***** Records shown *****

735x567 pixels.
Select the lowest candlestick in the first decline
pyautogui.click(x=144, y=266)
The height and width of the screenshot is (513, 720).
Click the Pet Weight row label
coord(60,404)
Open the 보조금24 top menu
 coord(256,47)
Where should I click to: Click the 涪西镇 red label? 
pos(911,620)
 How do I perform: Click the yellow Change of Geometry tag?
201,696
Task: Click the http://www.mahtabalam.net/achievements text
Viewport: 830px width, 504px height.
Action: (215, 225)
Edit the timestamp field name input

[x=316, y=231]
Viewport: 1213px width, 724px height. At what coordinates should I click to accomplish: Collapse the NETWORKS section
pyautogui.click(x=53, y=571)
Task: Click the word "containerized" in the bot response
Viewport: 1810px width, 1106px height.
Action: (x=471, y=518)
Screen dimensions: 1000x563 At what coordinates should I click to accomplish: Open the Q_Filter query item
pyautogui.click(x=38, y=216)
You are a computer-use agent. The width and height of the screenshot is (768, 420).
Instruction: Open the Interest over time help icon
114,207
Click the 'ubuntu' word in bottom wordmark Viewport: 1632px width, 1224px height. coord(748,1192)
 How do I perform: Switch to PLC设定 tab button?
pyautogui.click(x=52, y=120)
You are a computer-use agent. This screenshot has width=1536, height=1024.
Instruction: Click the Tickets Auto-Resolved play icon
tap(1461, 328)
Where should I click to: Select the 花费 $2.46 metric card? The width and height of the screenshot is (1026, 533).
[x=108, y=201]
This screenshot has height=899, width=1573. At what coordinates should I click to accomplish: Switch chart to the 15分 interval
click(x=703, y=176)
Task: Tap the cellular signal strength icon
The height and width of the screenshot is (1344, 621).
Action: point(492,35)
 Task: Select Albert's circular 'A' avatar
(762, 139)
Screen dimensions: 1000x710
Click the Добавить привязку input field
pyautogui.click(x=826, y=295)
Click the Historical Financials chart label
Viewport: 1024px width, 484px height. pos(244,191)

*****

Copy each line of the records that has "word" in it.

• Exercise result
Task: Click the word "containerized" in the bot response
Click the 'ubuntu' word in bottom wordmark Viewport: 1632px width, 1224px height. coord(748,1192)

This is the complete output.